======== Data for this task ========
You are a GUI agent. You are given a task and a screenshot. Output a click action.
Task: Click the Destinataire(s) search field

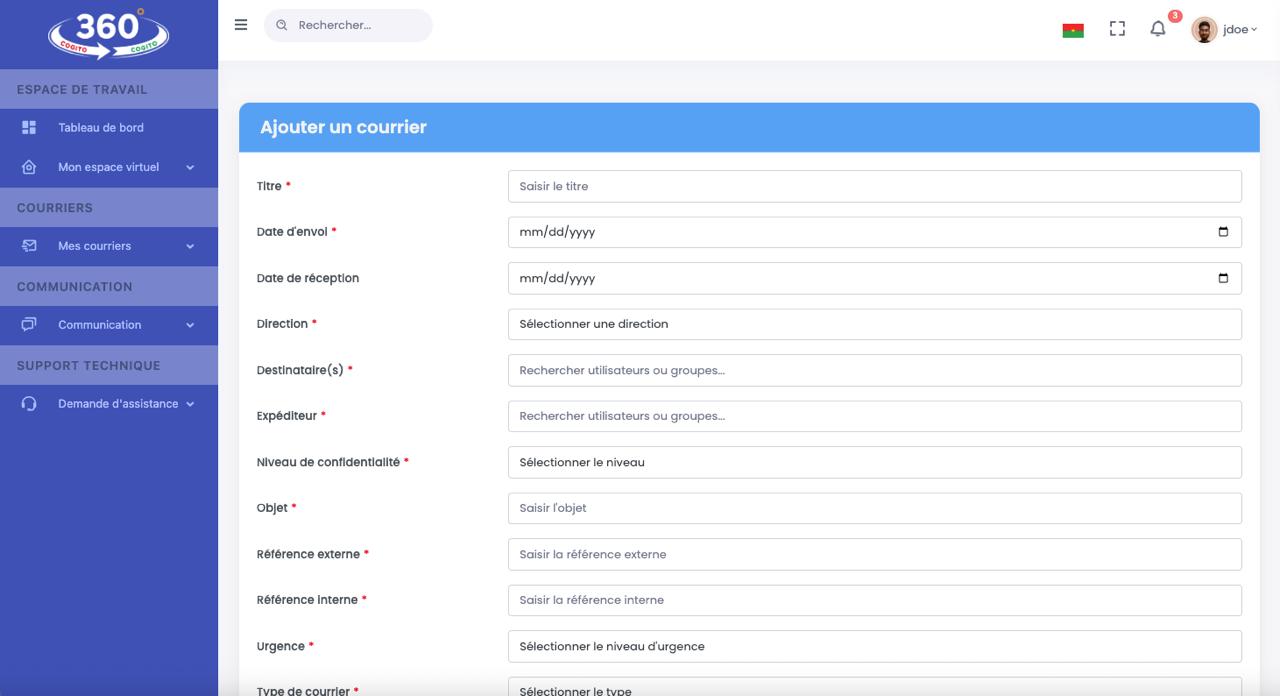tap(874, 370)
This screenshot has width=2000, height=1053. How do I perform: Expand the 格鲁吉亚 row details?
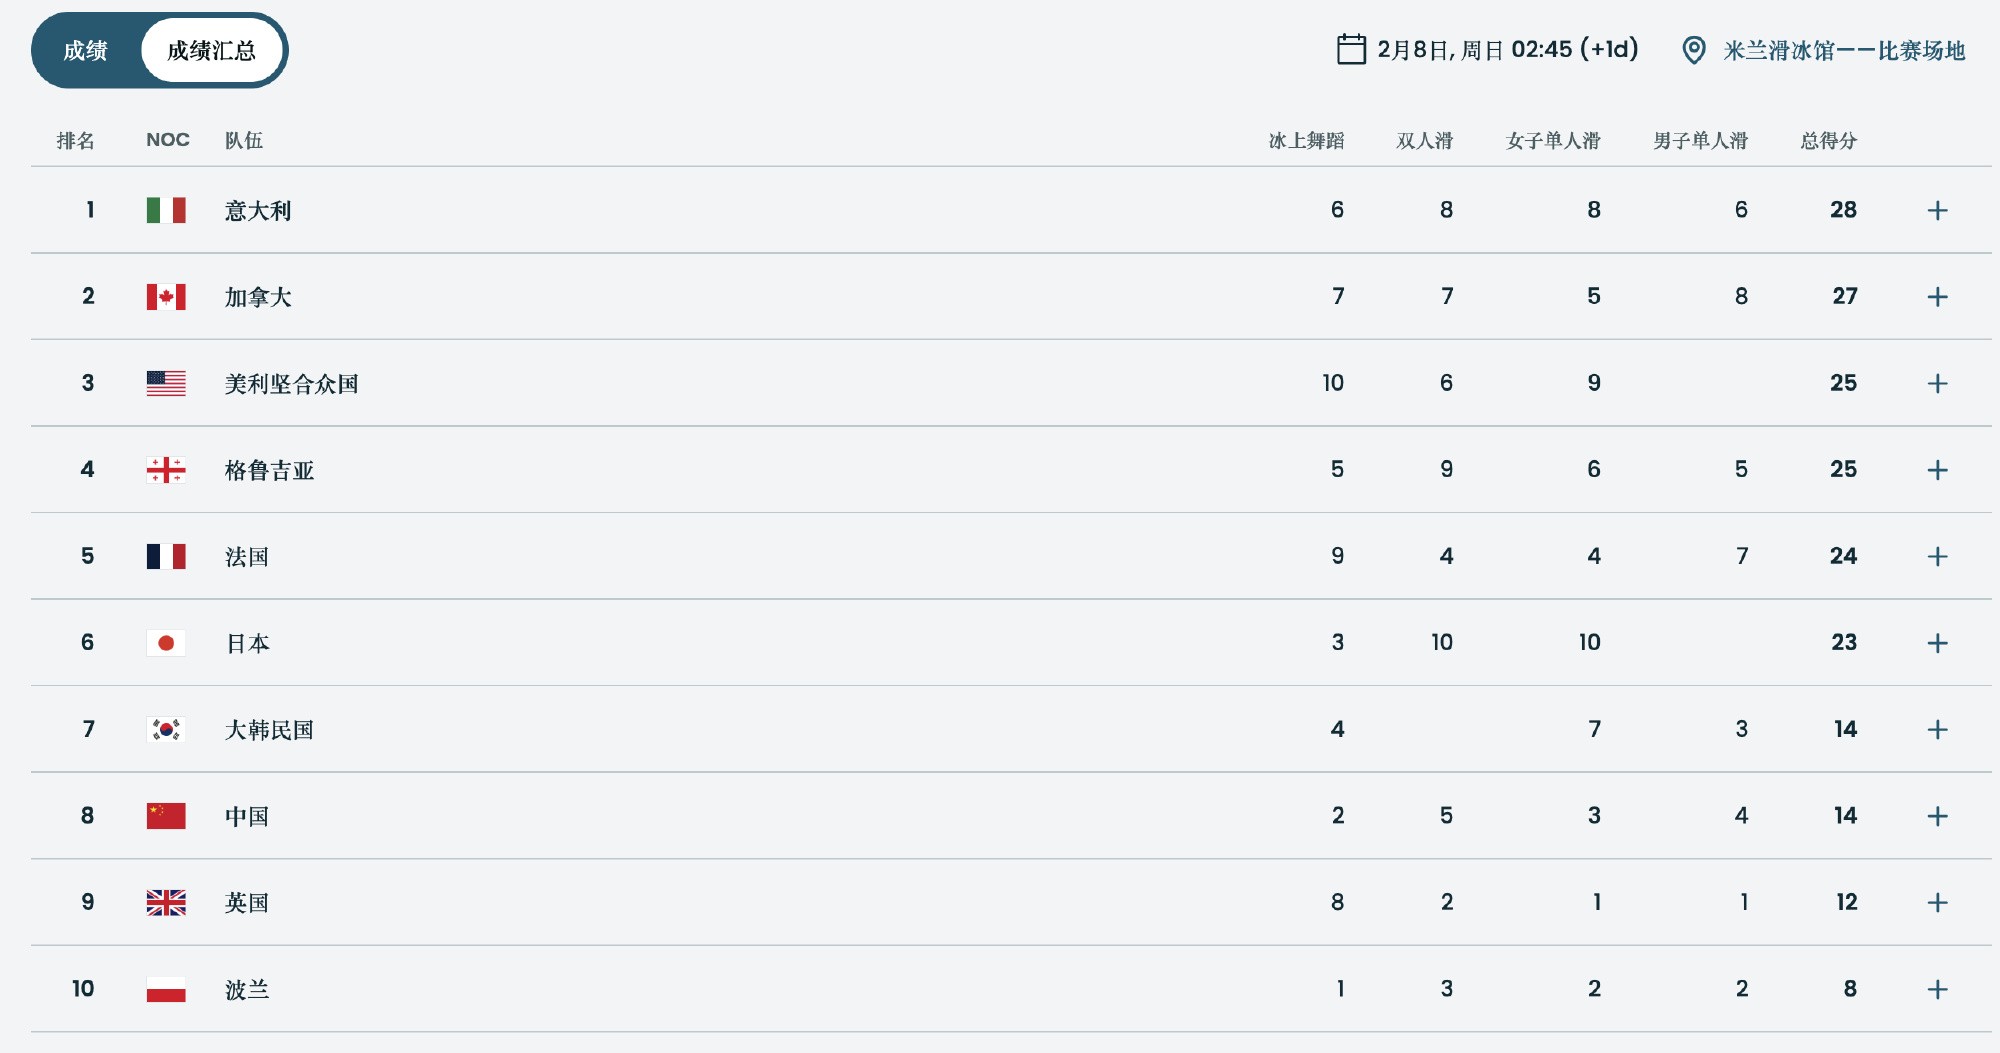coord(1937,470)
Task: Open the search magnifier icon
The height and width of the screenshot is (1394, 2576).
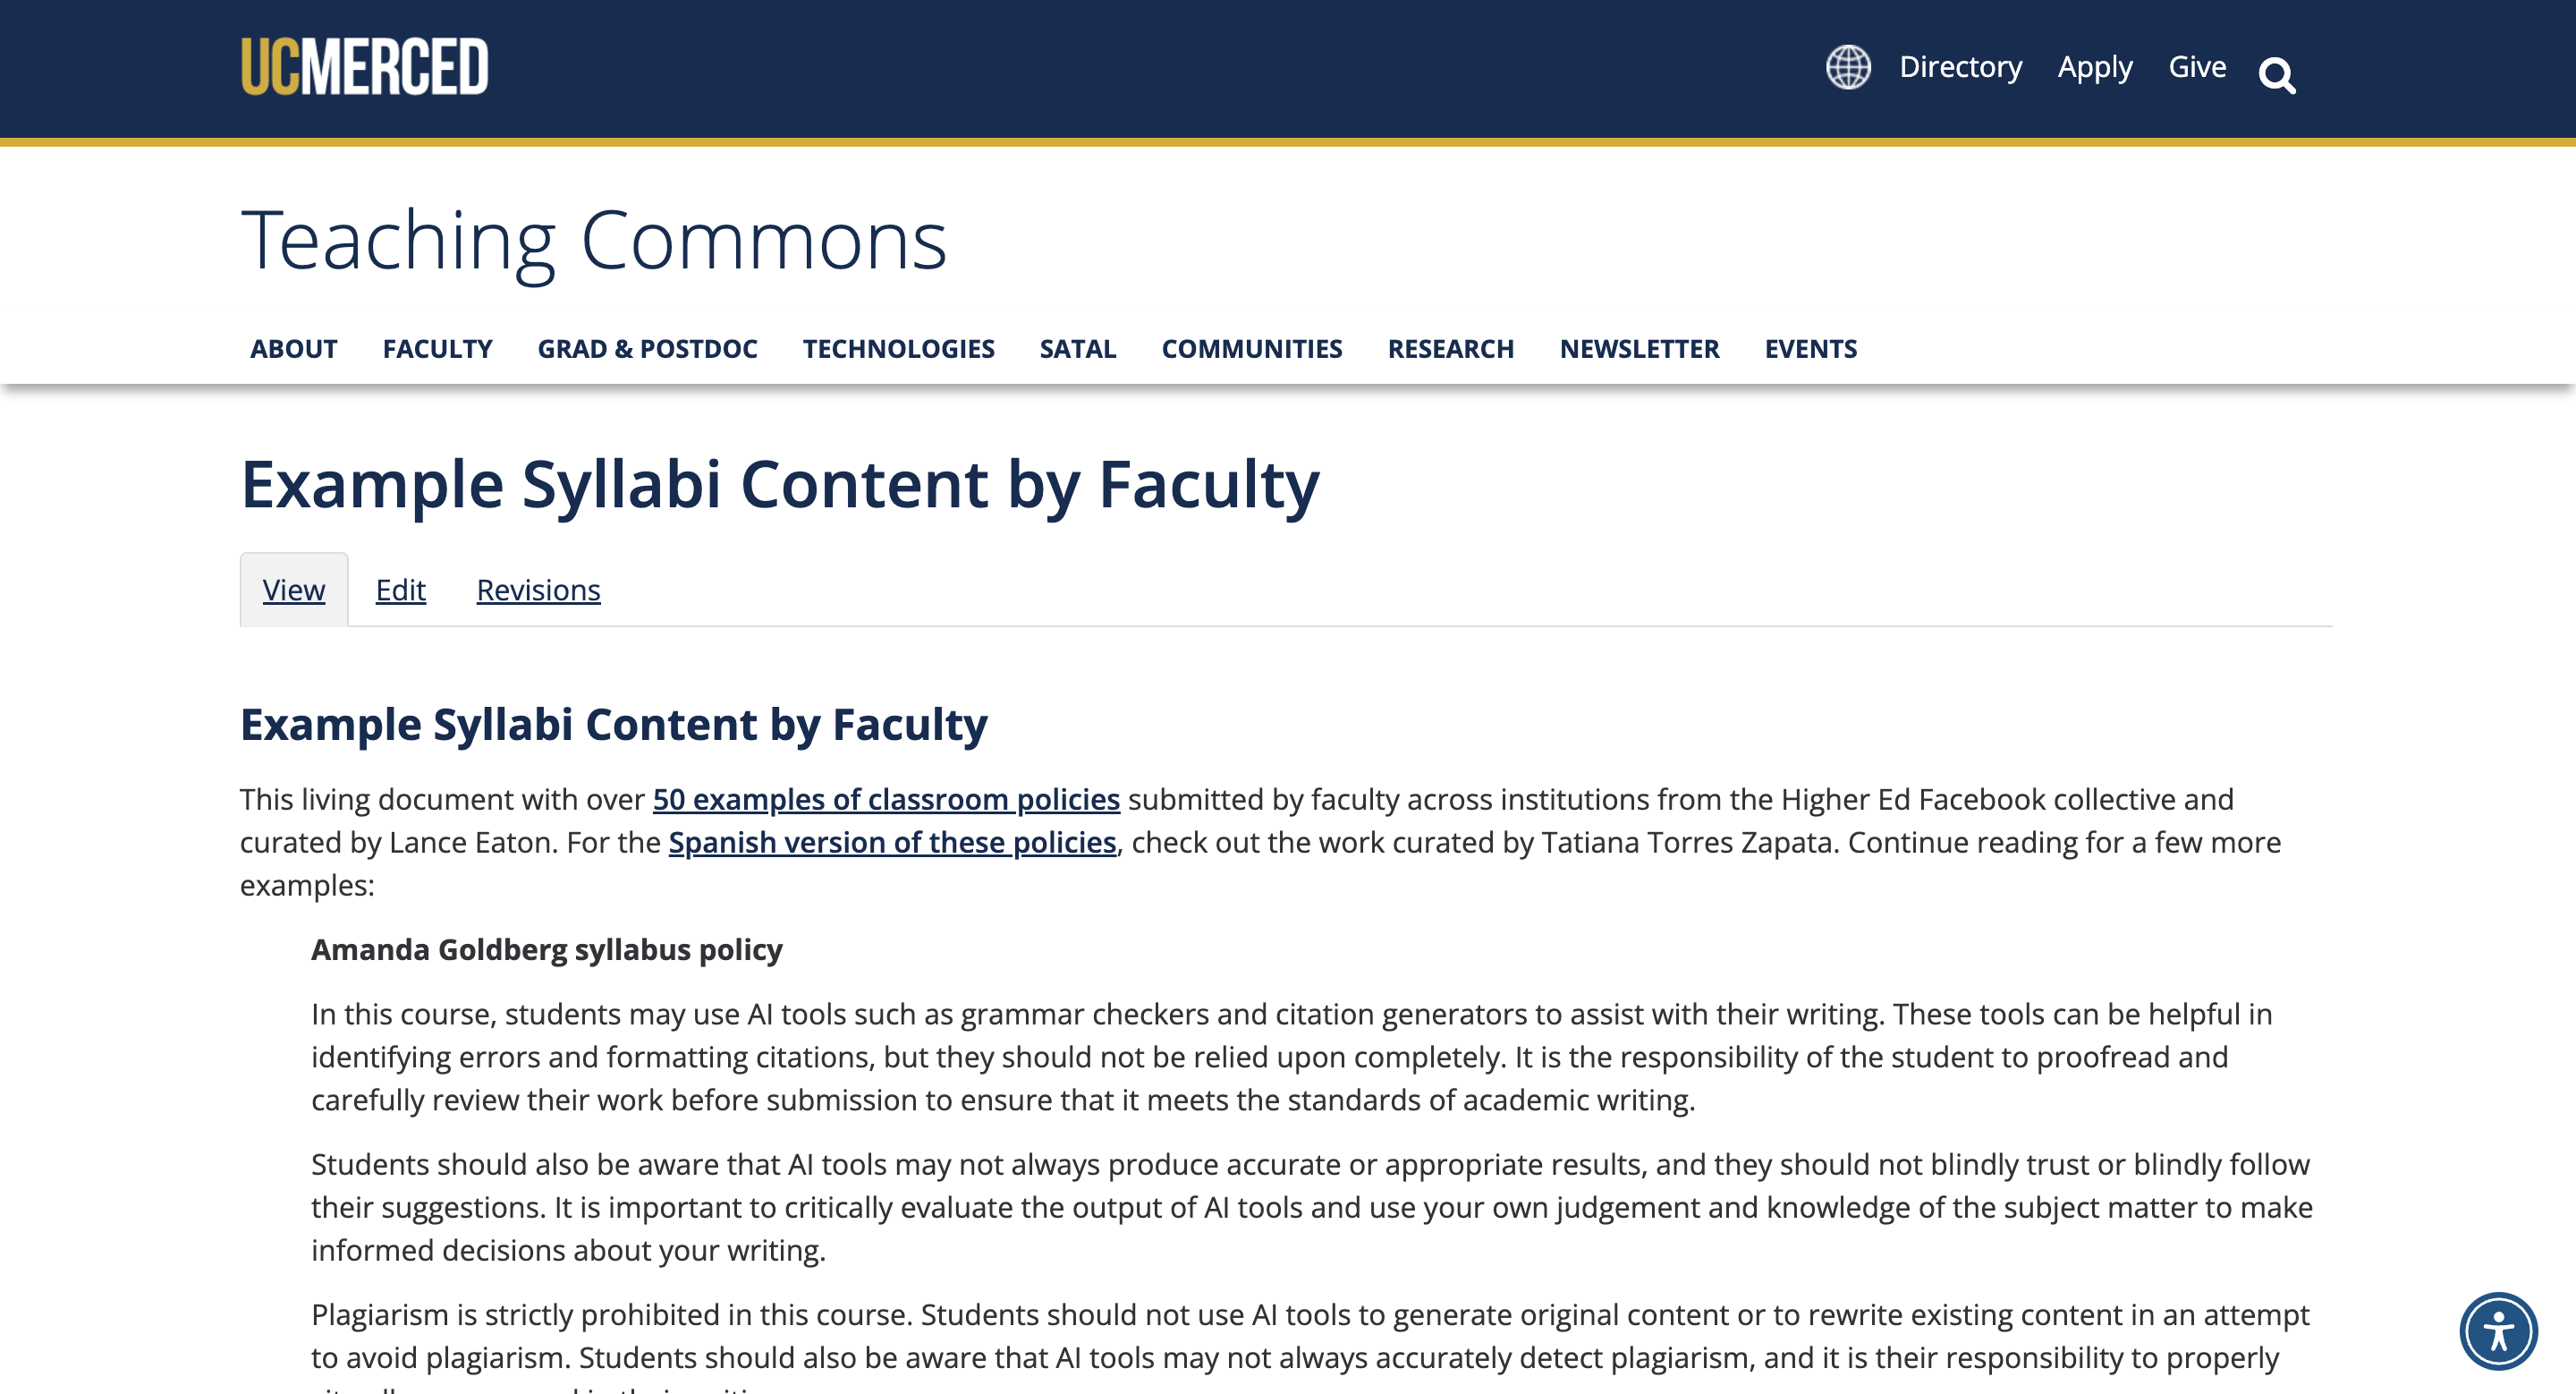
========
*Exercise*. Count the lines in the items above that contain the string "height", matching case exactly. Reply with only the number.

*Problem solution*. 2